Problem statement: Could the listing below be reproduced exactly, minus its pictures?

Excerpted data:
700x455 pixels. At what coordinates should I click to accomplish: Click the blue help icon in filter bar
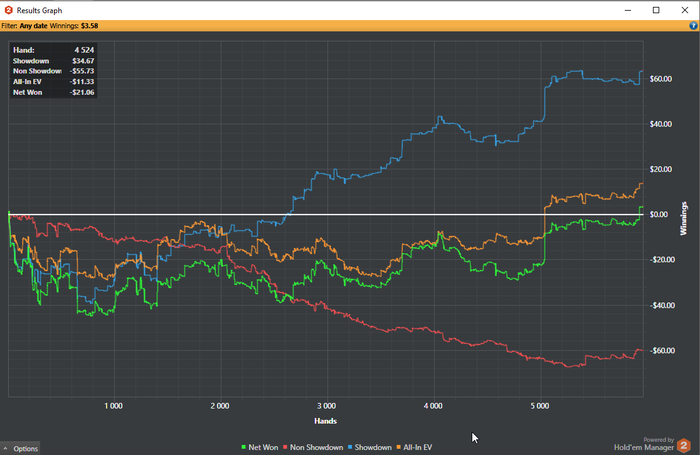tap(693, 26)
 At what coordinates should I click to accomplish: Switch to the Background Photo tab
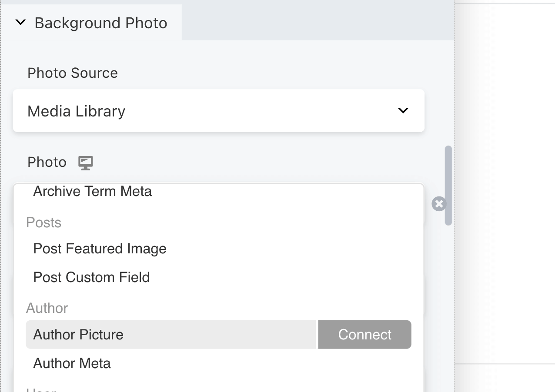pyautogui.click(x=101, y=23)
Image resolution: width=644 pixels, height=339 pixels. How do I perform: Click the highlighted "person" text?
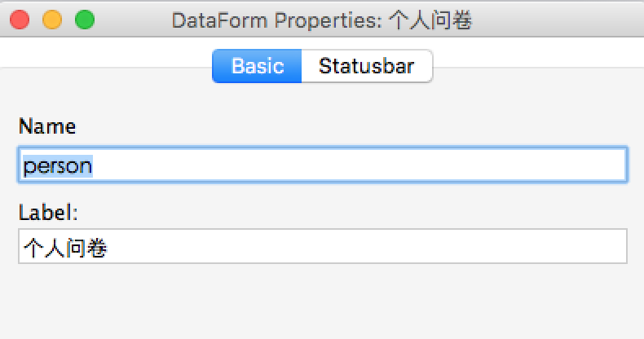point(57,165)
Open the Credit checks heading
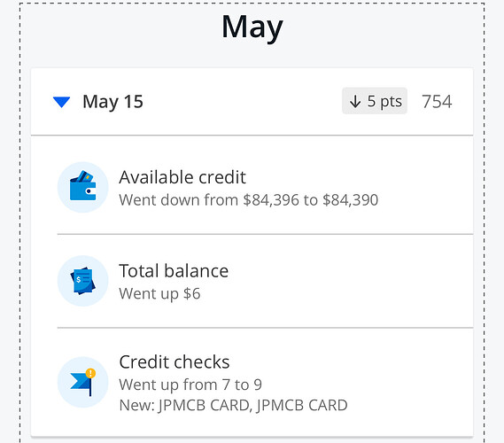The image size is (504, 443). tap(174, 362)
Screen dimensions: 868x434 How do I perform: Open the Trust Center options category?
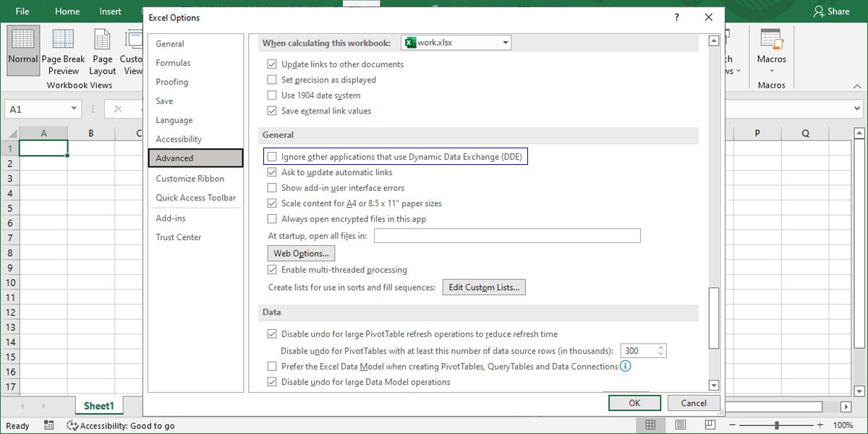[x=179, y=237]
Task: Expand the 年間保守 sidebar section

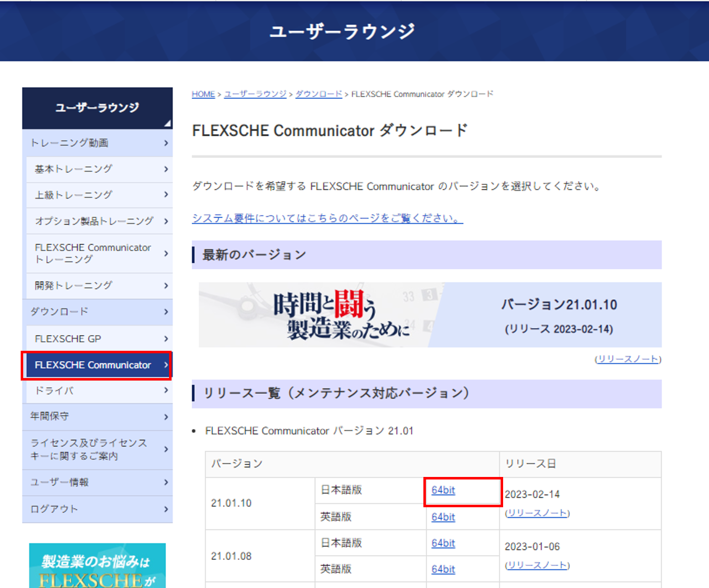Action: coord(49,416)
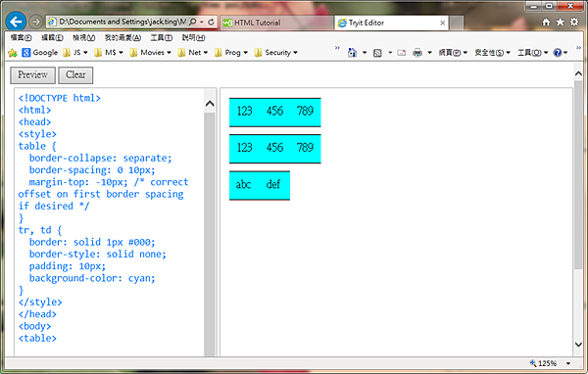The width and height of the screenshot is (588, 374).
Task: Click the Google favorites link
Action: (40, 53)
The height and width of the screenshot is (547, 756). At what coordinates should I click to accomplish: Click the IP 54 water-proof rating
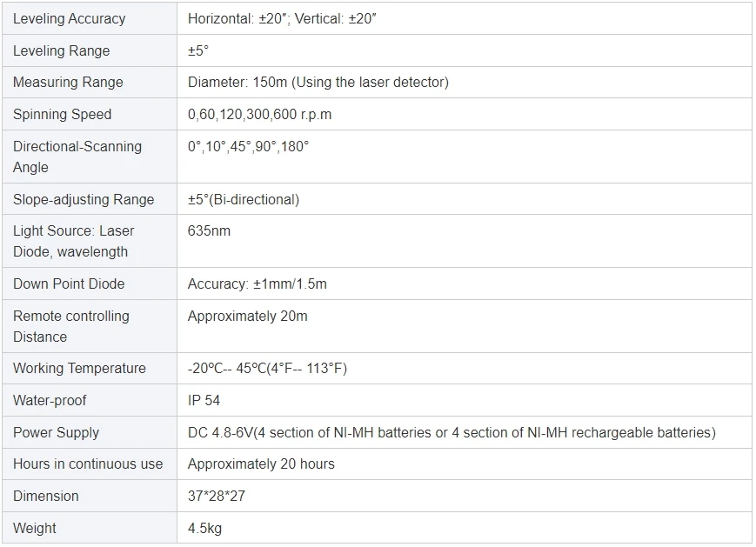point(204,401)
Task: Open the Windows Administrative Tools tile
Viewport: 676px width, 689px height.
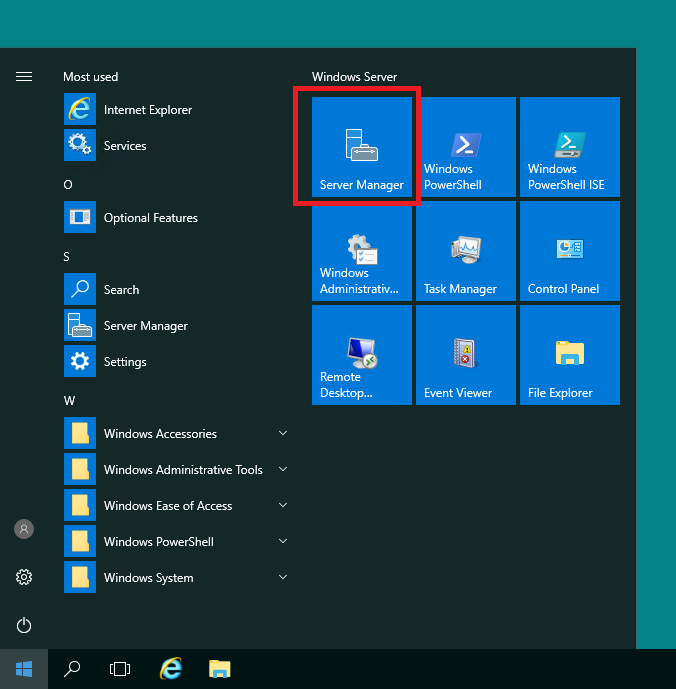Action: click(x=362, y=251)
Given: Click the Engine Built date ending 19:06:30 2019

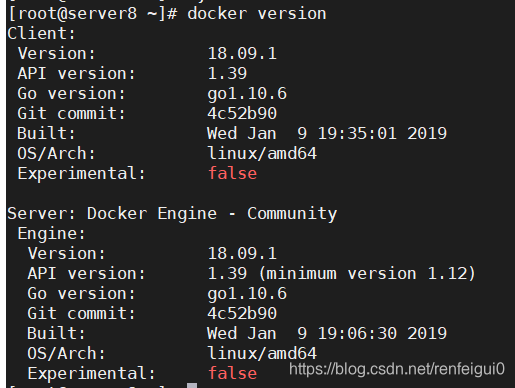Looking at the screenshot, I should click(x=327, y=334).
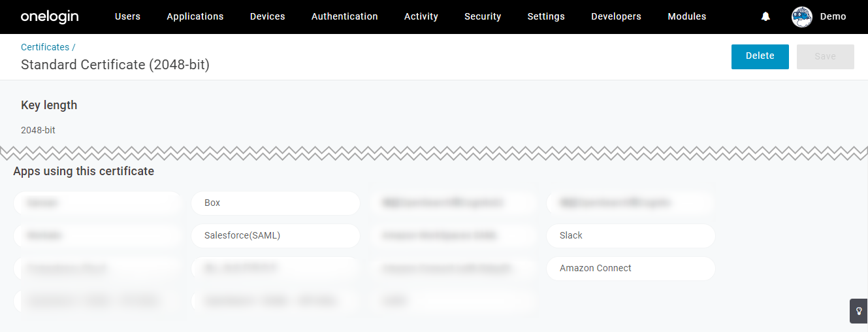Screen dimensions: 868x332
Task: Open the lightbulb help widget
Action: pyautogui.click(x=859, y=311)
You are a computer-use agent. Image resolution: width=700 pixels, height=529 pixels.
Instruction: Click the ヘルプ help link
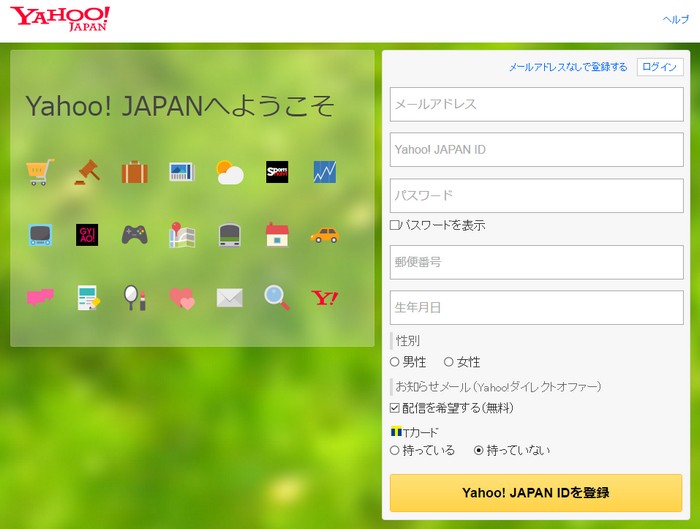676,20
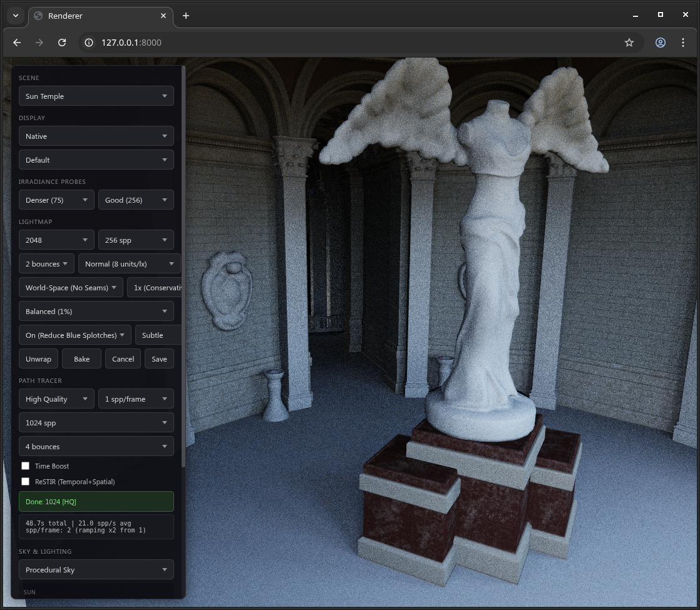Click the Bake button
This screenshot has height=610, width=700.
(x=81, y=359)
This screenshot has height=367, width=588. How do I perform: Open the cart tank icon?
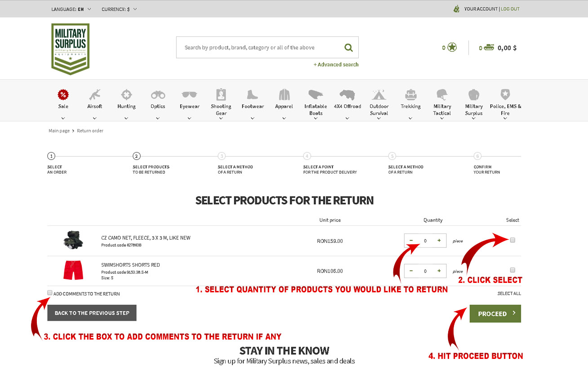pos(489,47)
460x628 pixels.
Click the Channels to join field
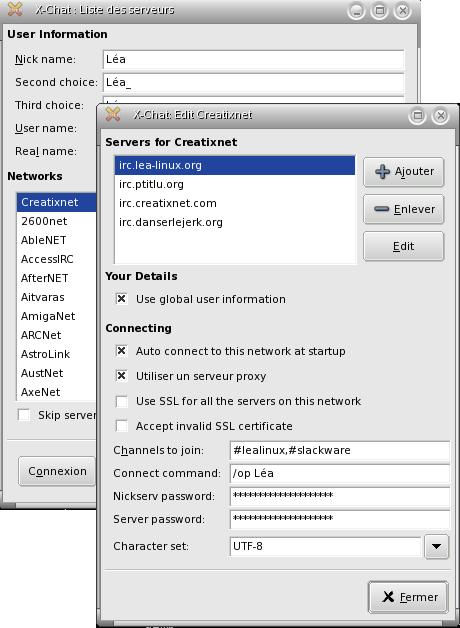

Result of the exercise:
700x455 pixels. At what coordinates should I click to accomplish: Click the blue help icon in filter bar
tap(693, 26)
 At what coordinates should I click to accomplish: Switch to the Background Photo tab
pyautogui.click(x=101, y=23)
Image resolution: width=644 pixels, height=339 pixels. How do I perform: Click the highlighted "person" text?
point(57,165)
Open the Credit checks heading
The image size is (504, 443). tap(174, 362)
Screen dimensions: 868x434 How do I perform: Open the Trust Center options category?
[x=179, y=237]
Task: Expand the 年間保守 sidebar section

Action: coord(49,416)
The width and height of the screenshot is (588, 374).
Task: Click the Google favorites link
Action: (40, 53)
The height and width of the screenshot is (547, 756). At what coordinates should I click to accomplish: Click the IP 54 water-proof rating
point(204,401)
Task: Open the Windows Administrative Tools tile
Viewport: 676px width, 689px height.
Action: click(x=362, y=251)
Given: Click the Engine Built date ending 19:06:30 2019

Looking at the screenshot, I should click(x=327, y=334).
Screen dimensions: 868x332
Task: Open the lightbulb help widget
Action: pyautogui.click(x=859, y=311)
You are a computer-use agent. Image resolution: width=700 pixels, height=529 pixels.
Instruction: Click the ヘルプ help link
676,20
Click the Bake button
This screenshot has height=610, width=700.
(x=81, y=359)
This screenshot has height=367, width=588. How do I perform: Open the cart tank icon?
pos(489,47)
460x628 pixels.
Click the Channels to join field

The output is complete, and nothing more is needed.